Ia nekat mengangkat senjata bersama pejuang pro-demokrasi lain bergabung dengan Angkatan Pertahanan Chinland (CDF). Seiring waktu, mereka mulai membuat senjata yang lebih canggih, termasuk pistol buatan tangan dan alat peledak improvisasi (IED).
Sebagai anggota cadangan CDF, Neih Ki Yaw bertanggung jawab untuk memelihara senjata dan membuat IED untuk digunakan melawan kendaraan militer yang mengalir ke Negara Bagian Chin.
Selama berbulan-bulan, CDF berhasil melakukan serangan terhadap pasukan rezim menggunakan bahan peledak ini. Namun, dengan diluncurkannya Operasi Anawrahta oleh junta pada bulan Oktober, upaya mereka untuk menahan pergerakan besar-besaran pasukan terbukti kurang efektif.

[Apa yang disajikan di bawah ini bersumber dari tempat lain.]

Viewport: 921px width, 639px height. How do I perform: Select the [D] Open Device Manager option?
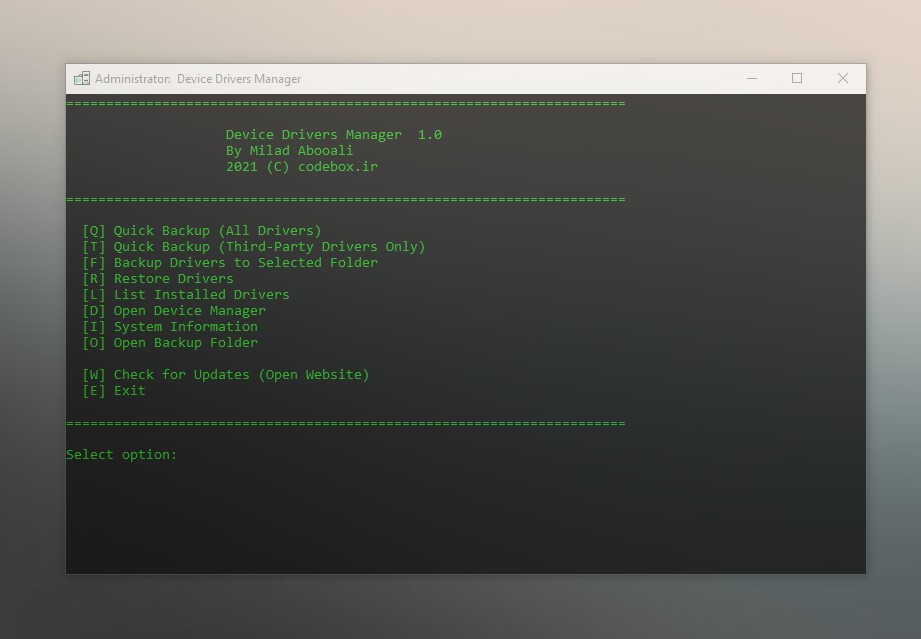pos(173,311)
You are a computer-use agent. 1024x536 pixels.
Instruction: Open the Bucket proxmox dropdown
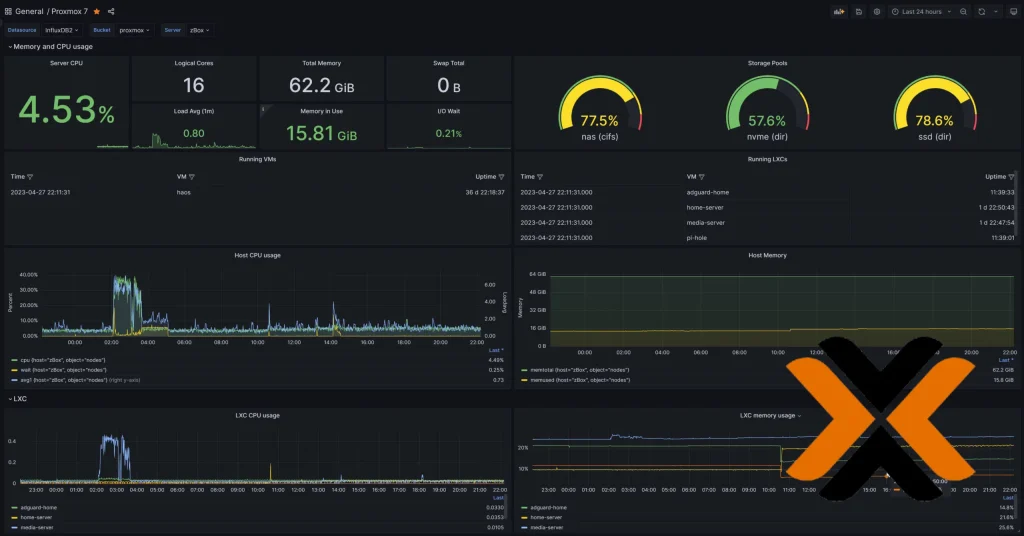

Pada 13 Oktober, konvoi 70 truk militer dan dua tank yang berangkat dari Pakokku berhenti di Mindat dalam perjalanan ke Matupi, di Negara Bagian Chin barat. CDF telah meletakkan IEDS di sepanjang jalan Mindat-Matupi untuk mencegah laju pasukan militer, tetapi karena ranjau dan kondisi cuaca buruk, hanya beberapa yang meledak.
Neih Ki Yaw menemui ajalnya di dekat KM 48 di jalan Mindat-Matupi. Di sinilah dia dan rekan-rekannya berada di bawah tembakan artileri dan Neih Ki Yaw memutuskan untuk mengorbankan hidupnya agar rekan di unitnya bisa mundur, kata seorang pejuang Yaw Mahn.
“Ketika kami memutuskan untuk mundur sehingga kami bisa membalas tembakan, dia tetap tinggal untuk menarik pasukan junta. Saat itulah dia ditembak. Sepotong pecahan peluru menembus sisi kiri punggungnya,” katanya.